SET PROBLEM 1 -
In the extract on baseball pitching, how many force platforms were used with the motion capture system?
SET PROBLEM 2 -
How would you translate this sentence from the extract on baseball pitching into Spanish: "Throwing a fastball would be a competitive technique of baseball pitchers."
SET PROBLEM 3 -
Write out a passage from the extract on baseball pitching, beginning at the words "This study has" and stopping after "of the system.".
— begin EXTRACT —
Generation Mechanism of Linear and Angular Ball Velocity in Baseball Pitching ^†

Abstract

The purpose of this study was to quantify the functional roles of the whole-body’s joint torques including fingers’ joints in the generation of ball speed and spin during baseball fast-ball pitching motion. The dynamic contributions of joint torque term, gravitational term, and motion-dependent term (MDT) consisting of centrifugal force and Coriolis force, to the generation of the ball variables were calculated using two types of models. Motion and ground reaction forces of a baseball pitcher, who was instructed to throw a fastball into the target, were measured with a motion capture system with two force platforms. The results showed (1) the MDT is the largest contributor to ball speed (e.g., about 31 m/s prior to ball release) when using 16-segment model, and (2) the horizontal adduction torque of pitching-side shoulder joint plays a crucial role in generating ball speed with conversion of the MDT into other terms using a recurrence formula.

1. Introduction

Throwing a fastball would be a competitive technique of baseball pitchers. In order to obtain large ball speed, the pitchers accelerate the ball by rotating their joints through exerting joint torques (e.g., [1]). Previous studies on high-seed swing motions based on multi-body dynamics have reported that motion-dependent term, which contains centrifugal force and Coriolis force, contributes largely to the generation of distal end points such as ball or hand in baseball pitching [2,3], bat head in baseball batting [4,5], racket head in tennis service [6], and so on.

This study has tried to quantify functional roles of whole-body’s joint torques including fingers’ joints in the generation of ball speed and ball angular velocity (i.e., ball-spin speed) with use of two types of human whole-body models with and without consideration of finger joints. In addition to quantification of contributions of individual terms (e.g., joint torque term and gravitational term), the generating factors of the MDT was also considered using a recurrence formula with regard to the generalized velocity vectors consisting of linear and angular velocity of all segments of the system.

2. Methods

An induced speed analysis was conducted to quantify the dynamic contribution of joint torque inputs. Since the analysis needs the equation of motion for target system as well as data of pitching motion, this section mainly explains modelling of body, derivation of the equation of motion, and quantification of dynamic contributions calculated from the equation of motion in consideration of generating factors of the MDT.
— end EXTRACT —
— begin GIVEN ENTRIES —
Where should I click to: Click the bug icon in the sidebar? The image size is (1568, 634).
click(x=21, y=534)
— end GIVEN ENTRIES —
— begin GIVEN ENTRIES —
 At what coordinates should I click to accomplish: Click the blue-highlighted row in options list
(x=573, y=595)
— end GIVEN ENTRIES —
FINAL RESULT 1 -
Two force platforms.

FINAL RESULT 2 -
Lanzar una bola rápida sería una técnica competitiva de los lanzadores de béisbol.

FINAL RESULT 3 -
This study has tried to quantify functional roles of whole-body’s joint torques including fingers’ joints in the generation of ball speed and ball angular velocity (i.e., ball-spin speed) with use of two types of human whole-body models with and without consideration of finger joints. In addition to quantification of contributions of individual terms (e.g., joint torque term and gravitational term), the generating factors of the MDT was also considered using a recurrence formula with regard to the generalized velocity vectors consisting of linear and angular velocity of all segments of the system.